EXCERTO CITADO:
27.5.15

Governar por sorteio

The Clash, “Guns of Brixton”, in https://www.youtube.com/watch?v=hiQoq-wqZxg
(Manuel Arriaga, Reinventar a democracia: cinco ideias para um futuro diferente, Lisboa, Manuscrito, 2015)
A perfeição é uma ambição humana. Pelo que sabemos da espécie, e de cada um de nós, devíamos saber tratar-se de um sonho que vive paredes-meias com a utopia. Daquelas utopias que sabemos quiméricas. Porque a imperfeição é inata à natureza humana.
Sendo os regimes políticos produto da intervenção humana, o mais certo é estarem eivados de imperfeições. Algumas pessoas resignam-se (por anemia, ou com conhecimento de causa dos obstáculos à mudança). Outras condoem-se, julgam que o limite do aceitável foi ultrapassado quando esbarram nessas imperfeições. É o caso de Manuel Arriaga, que diagnostica um mal de morte à democracia como a conhecemos. O autor não se contenta em fazer o diagnóstico da doença. Arrisca uma proposta de mudança, a reinvenção da democracia.
Sobre o diagnóstico, não há novidades. Os políticos não nos representam, mesmo depois de terem sido eleitos. Estão a soldo dos interesses que movem grandes somas de dinheiro. Agarrando-se à psicologia, Arriaga defende que é natural que os governantes sejam atenciosos aos que com eles amesendam frequentemente, desvalorizando a maioria silenciosa (o povo). É um mecanismo natural (ensina a psicologia comportamental) que, no entanto, fere de morte a democracia. Quem governa deixa de servir os interesses de quem os elegeu.

SECÇÃO DE DADOS:
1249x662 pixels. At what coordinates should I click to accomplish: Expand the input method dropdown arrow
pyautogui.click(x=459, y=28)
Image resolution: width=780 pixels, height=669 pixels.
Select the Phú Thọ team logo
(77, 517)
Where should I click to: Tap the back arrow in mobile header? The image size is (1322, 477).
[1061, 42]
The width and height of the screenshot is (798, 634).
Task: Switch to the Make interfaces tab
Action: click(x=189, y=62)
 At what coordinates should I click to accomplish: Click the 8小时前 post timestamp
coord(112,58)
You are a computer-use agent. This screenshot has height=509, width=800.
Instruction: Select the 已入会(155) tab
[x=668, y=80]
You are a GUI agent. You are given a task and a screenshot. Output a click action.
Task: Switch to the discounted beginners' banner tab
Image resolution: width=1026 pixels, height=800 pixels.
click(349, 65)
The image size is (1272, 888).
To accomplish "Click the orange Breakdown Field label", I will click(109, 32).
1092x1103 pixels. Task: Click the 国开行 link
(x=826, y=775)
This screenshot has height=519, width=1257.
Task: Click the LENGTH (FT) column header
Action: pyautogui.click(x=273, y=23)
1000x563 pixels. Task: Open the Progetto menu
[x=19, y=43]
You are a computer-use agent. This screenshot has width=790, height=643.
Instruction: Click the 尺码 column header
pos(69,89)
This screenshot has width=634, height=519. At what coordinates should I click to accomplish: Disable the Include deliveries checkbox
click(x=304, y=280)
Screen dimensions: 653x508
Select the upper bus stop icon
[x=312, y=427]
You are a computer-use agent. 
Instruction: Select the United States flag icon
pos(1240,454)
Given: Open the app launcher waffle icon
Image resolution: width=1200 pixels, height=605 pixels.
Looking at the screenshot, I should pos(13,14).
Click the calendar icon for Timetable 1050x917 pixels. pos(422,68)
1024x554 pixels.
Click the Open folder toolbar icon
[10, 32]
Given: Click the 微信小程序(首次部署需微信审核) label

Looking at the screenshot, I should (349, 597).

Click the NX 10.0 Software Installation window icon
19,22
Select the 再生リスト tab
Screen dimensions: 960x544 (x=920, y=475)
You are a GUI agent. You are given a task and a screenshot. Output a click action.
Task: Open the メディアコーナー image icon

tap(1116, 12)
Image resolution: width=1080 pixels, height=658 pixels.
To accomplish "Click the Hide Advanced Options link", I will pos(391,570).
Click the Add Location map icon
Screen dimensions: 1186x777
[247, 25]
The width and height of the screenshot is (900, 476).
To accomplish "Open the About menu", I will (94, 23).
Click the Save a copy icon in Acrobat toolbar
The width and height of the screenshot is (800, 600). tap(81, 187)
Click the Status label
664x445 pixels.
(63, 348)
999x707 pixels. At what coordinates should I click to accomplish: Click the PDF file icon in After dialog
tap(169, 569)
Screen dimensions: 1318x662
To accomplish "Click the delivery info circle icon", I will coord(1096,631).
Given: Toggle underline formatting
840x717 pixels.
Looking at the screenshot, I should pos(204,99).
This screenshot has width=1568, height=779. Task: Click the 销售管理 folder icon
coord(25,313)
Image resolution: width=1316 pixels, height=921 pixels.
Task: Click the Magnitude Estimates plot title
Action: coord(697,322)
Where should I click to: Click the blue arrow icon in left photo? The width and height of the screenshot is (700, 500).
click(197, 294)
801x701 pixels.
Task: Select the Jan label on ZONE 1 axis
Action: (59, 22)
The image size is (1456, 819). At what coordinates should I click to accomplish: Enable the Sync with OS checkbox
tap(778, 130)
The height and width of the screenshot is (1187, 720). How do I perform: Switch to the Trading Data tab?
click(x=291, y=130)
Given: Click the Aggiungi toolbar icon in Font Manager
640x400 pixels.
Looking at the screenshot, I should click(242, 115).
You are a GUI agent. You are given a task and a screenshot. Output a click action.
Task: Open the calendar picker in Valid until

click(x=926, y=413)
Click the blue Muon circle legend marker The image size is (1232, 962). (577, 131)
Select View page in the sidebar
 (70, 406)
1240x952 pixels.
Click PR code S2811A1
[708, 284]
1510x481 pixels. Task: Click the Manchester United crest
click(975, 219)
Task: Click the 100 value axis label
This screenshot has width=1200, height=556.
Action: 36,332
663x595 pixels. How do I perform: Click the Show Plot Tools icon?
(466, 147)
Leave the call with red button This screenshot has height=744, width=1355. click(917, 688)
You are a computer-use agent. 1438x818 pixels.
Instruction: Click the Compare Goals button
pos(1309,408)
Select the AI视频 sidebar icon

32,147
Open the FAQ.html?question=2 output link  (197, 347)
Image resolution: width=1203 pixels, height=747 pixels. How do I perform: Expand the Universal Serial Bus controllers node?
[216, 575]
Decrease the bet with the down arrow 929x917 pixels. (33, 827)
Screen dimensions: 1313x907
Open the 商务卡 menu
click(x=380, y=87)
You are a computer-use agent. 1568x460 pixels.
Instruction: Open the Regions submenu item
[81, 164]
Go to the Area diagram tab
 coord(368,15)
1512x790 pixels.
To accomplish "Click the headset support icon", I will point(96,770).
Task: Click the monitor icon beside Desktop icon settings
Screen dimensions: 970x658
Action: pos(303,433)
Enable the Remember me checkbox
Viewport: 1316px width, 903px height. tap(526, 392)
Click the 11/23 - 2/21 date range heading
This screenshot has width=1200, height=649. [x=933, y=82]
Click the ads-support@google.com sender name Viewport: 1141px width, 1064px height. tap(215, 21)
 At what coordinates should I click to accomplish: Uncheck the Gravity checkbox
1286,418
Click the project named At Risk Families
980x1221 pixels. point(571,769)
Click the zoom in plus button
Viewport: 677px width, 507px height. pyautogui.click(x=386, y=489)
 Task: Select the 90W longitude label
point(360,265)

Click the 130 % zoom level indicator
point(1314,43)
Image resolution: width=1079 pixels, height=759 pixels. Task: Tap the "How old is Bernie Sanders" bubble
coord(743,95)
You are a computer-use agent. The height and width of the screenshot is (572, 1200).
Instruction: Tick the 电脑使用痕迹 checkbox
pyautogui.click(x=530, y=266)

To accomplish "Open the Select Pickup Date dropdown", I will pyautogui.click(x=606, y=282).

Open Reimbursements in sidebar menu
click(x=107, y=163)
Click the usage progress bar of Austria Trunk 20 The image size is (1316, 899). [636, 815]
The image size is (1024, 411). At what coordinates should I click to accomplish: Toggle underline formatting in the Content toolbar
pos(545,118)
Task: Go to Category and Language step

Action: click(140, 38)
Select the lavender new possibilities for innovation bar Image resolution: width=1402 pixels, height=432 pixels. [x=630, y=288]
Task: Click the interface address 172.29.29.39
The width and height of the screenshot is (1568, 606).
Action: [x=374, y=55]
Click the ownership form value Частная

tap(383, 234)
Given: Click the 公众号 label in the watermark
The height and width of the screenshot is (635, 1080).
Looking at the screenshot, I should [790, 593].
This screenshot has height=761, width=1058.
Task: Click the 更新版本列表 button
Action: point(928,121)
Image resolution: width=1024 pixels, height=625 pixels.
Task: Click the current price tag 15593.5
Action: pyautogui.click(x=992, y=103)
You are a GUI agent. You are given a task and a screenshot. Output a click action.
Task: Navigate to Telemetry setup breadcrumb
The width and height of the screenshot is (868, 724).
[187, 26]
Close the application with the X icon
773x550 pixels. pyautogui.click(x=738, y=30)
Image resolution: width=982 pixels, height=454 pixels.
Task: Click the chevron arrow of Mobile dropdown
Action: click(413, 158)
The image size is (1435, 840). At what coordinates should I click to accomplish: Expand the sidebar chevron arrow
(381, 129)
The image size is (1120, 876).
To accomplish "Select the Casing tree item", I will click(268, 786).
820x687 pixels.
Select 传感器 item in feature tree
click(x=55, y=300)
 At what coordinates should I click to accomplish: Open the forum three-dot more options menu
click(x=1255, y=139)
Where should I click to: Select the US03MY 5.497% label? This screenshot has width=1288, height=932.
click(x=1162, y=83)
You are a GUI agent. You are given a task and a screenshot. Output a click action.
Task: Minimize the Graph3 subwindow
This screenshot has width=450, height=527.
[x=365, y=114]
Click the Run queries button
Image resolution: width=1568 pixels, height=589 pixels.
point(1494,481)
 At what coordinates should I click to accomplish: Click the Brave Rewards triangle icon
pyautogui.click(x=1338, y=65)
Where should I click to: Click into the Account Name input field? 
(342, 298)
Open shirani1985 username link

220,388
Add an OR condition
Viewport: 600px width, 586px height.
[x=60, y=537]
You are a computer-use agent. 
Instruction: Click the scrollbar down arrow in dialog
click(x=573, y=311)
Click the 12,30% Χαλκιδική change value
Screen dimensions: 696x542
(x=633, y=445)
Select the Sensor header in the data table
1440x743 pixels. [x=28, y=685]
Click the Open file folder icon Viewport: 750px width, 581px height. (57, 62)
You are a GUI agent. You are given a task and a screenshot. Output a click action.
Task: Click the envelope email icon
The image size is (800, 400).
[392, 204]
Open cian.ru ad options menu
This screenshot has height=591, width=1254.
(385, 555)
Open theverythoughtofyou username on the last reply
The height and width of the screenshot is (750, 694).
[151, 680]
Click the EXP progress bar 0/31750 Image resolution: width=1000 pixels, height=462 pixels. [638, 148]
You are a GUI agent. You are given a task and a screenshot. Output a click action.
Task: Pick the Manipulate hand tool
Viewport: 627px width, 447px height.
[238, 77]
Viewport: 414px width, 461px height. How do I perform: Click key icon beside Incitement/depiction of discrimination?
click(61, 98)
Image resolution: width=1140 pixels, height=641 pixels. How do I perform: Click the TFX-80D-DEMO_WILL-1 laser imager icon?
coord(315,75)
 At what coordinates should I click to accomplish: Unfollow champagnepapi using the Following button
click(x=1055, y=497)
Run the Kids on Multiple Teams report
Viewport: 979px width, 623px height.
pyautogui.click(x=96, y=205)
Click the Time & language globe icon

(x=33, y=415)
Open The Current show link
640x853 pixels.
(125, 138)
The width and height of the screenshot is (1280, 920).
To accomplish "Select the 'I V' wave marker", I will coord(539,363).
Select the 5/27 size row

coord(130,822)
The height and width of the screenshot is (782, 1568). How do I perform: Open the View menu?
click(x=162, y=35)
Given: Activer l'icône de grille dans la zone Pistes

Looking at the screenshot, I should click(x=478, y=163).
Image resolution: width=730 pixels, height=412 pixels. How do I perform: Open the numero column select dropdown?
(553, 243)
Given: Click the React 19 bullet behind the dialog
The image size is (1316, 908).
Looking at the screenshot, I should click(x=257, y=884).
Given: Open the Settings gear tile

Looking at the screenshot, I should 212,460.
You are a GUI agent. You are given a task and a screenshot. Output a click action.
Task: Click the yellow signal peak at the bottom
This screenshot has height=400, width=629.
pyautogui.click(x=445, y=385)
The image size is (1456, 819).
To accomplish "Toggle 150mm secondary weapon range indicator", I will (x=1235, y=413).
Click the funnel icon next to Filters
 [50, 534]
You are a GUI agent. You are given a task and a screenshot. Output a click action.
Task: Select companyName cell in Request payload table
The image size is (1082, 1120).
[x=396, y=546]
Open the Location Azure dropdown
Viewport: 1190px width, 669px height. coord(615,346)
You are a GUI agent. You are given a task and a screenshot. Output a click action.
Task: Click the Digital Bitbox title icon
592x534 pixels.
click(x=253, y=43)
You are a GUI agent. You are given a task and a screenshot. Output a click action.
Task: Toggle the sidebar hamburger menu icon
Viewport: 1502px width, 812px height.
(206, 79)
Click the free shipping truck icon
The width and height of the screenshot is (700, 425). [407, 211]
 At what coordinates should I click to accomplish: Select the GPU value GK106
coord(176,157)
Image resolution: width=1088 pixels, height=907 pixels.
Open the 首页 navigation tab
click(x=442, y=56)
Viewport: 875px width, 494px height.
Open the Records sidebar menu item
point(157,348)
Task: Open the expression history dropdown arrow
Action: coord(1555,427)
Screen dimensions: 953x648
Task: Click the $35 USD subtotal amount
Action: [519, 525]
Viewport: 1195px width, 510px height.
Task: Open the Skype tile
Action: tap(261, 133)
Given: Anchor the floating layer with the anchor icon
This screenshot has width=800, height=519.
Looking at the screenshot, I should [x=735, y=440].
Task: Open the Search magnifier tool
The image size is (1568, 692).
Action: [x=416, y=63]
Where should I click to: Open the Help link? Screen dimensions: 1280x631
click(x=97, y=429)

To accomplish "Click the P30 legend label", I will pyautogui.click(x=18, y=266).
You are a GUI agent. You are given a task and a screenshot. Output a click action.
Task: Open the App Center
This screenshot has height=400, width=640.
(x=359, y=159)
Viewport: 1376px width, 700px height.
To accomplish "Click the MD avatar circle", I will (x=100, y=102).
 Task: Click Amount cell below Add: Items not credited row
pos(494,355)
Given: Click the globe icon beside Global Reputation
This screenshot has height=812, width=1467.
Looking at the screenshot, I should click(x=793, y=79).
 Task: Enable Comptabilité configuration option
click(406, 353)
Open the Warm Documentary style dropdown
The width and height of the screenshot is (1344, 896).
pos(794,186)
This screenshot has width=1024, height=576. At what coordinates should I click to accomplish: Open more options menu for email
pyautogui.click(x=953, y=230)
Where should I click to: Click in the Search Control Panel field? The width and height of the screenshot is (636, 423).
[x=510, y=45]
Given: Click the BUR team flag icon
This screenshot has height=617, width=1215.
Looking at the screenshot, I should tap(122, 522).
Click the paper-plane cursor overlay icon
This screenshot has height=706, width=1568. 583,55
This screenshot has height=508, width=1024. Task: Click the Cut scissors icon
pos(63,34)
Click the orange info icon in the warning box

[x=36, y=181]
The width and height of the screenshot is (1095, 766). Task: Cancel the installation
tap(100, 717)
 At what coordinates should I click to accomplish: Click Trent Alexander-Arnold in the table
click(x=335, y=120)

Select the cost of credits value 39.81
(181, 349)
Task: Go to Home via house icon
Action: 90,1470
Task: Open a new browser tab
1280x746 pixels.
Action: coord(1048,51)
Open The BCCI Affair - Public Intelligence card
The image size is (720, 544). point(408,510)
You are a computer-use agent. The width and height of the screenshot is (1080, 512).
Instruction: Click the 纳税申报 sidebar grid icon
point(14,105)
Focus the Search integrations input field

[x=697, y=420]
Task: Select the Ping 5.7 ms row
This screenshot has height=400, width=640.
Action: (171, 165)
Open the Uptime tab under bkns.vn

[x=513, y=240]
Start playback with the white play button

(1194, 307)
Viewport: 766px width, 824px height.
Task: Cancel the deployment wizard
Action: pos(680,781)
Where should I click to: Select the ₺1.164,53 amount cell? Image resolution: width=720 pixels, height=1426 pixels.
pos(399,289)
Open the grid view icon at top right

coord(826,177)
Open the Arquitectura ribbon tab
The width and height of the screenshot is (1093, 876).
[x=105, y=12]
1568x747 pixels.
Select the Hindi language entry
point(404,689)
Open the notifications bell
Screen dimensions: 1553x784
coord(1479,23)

TAREFAS PROPOSTAS:
A - Reescreva o trecho do excerto citado de "A perfeição é" até "à natureza humana.", trocando "quiméricas" por "irrealizáveis".
B - Segundo o excerto sobre a proposta de Manuel Arriaga, a quem é natural que os governantes sejam atenciosos?
C - Dê continuidade ao excerto sobre a proposta de Manuel Arriaga para a democracia, a partir do ponto em que termina.
Os dados não são necessários.

RESPOSTAS POR ORDEM:
A -
A perfeição é uma ambição humana. Pelo que sabemos da espécie, e de cada um de nós, devíamos saber tratar-se de um sonho que vive paredes-meias com a utopia. Daquelas utopias que sabemos irrealizáveis. Porque a imperfeição é inata à natureza humana.

B - Aos que com eles amesendam frequentemente.

C -
Arriaga não fica por aqui, desvalorizando as eleições como método adequado de escolha dos representantes. Primeiro, os eleitores não estão informados (como deviam estar) sobre os programas de governação concorrentes. Segundo, os políticos são mestres na arte da dissimulação, corrompendo a lucidez dos eleitores. Terceiro, está vulgarizada, entre o cidadão comum, a ideia que os governantes estão predestinados para congeminarem as políticas que bem fazem ao cidadão. (Nesta ideia, Arriaga contradiz-se: como pode defender que já não nos revemos nos eleitos se, ao mesmo tempo, lamenta uma presunção de competência do cidadão comum nas elites que governam?)
O autor ensaia uma terapia. Se as eleições só nos dececionam – pois os eleitos depressa se esquecem de governar para quem os elegeu –, a democracia deve ser reinventada. Gente comum deve tomar o comando da empreitada. Através de assembleias de cidadãos. Escolhidas por sorteio. Arriaga tenta convencer o leitor, com a ajuda da demografia e da teoria das probabilidades estatísticas, que não vem mal ao mundo em sortear os governantes. Tenta ainda persuadir o leitor que podemos confiar no método, pois cidadãos responsáveis, informados, estudiosos e devidamente aconselhados (e aqui permito-me exibir preocupação...) estão em condições de tomar decisões que, conclui, serão mais sensatas, eficazes e justas. A deliberação demorada entre os sorteados é o método escolhido.
Por mais que Arriaga compulse exemplos de assembleias de cidadãos e de como esses exemplos são meritórios, vou com o pelotão daqueles a quem o autor acusa de serem “pessimistas da realidade”. A governação não se compadece com aleatoriedade. Sermos governados por sorteio pode ser uma ideia que funciona em contextos específicos, ou em laboratórios de ideias. Estender a lógica à governação de um país (e dos países) é um risco que só uma pueril análise pode contemplar.
Pela parte que me toca, cético e desconfiado em relação às elites políticas tão vituperadas por Arriaga, raciocino numa lógica de controlo de danos. Mal por mal, os ineptos que conhecemos em detrimento do buraco negro da governação por sorteio. Churchill continua a saber da poda: a democracia é o pior dos sistemas políticos se descontarmos todos os outros. Apesar do tempo e de todas as patologias que a contaminam.